**Event data QA**

This notebook analyzes Manning's liveBook event data for quality assurance (QA). The assessed data was collected over six months from December 1, 2019 through June 1, 2020. 

---

1. Find popular event types using results from `events_per_account.sql`
2. Check for anomalies in each event with simple time-series plots that use results from `events_per_day.sql`
  - Check if these follow weekly cycles like most real events (weekly behavioural cycles) weekly cycle ot B2C and B2B software use. usage is significantly hier on the weekdays and much slowero nthe weekends. calc % use diff between weekend and weekday to confirm
 

- Basic customer metrics
- Create customer dataset



In [1]:
!pip install plotly --upgrade

Looking in indexes: https://pypi.org/simple, https://us-python.pkg.dev/colab-wheels/public/simple/


In [2]:
from google.colab import auth
from google.auth import default
import gspread
import pandas as pd
import plotly.express as px

In [3]:
auth.authenticate_user()

creds, _ = default()

# Save events_per_account.gsheet as a Pandas DataFrame
gc = gspread.authorize(creds)
worksheet = gc.open('events_per_account').sheet1
rows = worksheet.get_all_values() 
account_metrics = pd.DataFrame.from_records(rows)


### Find popular events with `events_per_account`

---
 
- What event types are most common?
- What event types are least common?
- What event types do customers average at least 1 event per month?
■ ■ ■ ■
**Short task**
Could you resume the event data QA notebook from the point where it stops? The material after the event data QA notebook comes from a separate source.

**Provided material**
■ ■ ■ ■
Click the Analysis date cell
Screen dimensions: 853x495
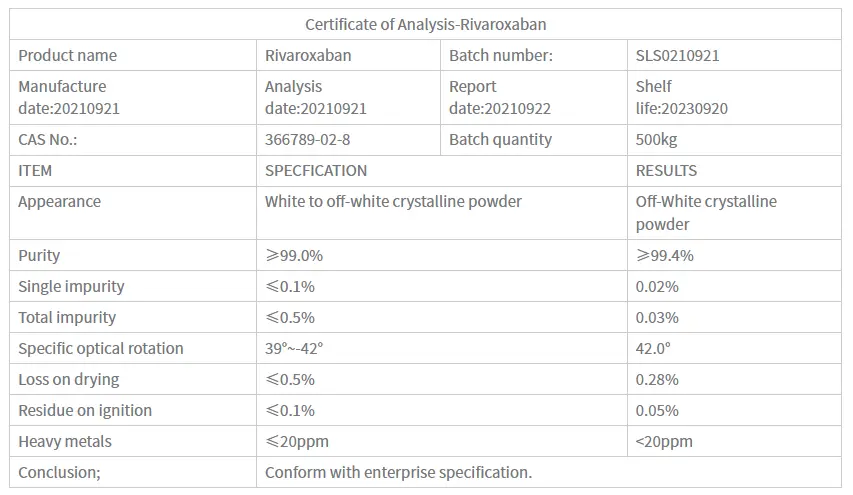315,97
■ ■ ■ ■
**Result for this task**
---

**Prepare `account_metrics` DataFrame**

This DataFrame contains the number of events per account and events per account per month for each type of liveBook event.

In [4]:
# Set header
account_metrics.columns = rows[0]
account_metrics = account_metrics[1:]

In [5]:
# Convert numerical columns
num_cols = ['event_count', 'account_count', 'events_per_account', 'month_count', 'events_per_account_per_month']
account_metrics[num_cols] = account_metrics[num_cols].apply(pd.to_numeric, errors='coerce')
# Verify 
account_metrics.dtypes

event_type                       object
event_count                       int64
account_count                     int64
events_per_account              float64
month_count                       int64
events_per_account_per_month    float64
dtype: object

In [6]:
# Compute event frequency 
event_total = account_metrics.event_count.sum() # 3156212
account_metrics['event_pct'] = account_metrics.apply(lambda x: x.event_count/event_total*100, axis=1)

Over 3 million (3156212) liveBook events were logged by 88375 active accounts over the 6-month measurement period.


**Find popular events**

In [7]:
# Sort by `events_per_account_per_month`
account_metrics.sort_values(by='events_per_account_per_month', ascending=True, inplace=True)

# Plot
fig = px.bar(account_metrics, y='event_type', x='events_per_account_per_month', title='Popular events', height=1000)
fig.update_xaxes(title_text=None, showgrid=False, nticks=10, ticks="outside", tickcolor='#003f5c', ticklen=3)
fig.update_yaxes(title_text=None, ticks="outside", tickcolor='white', ticklen=10)
fig.update_layout( 
    font_family='Open Sans', 
    xaxis={'side': 'top'},
    showlegend=False,
    hoverlabel=dict(
        bgcolor="white",
        font_size=10))
fig.add_vrect(x0=0, x1=0.1, fillcolor="white", opacity=0.35, layer="above", line_width=0)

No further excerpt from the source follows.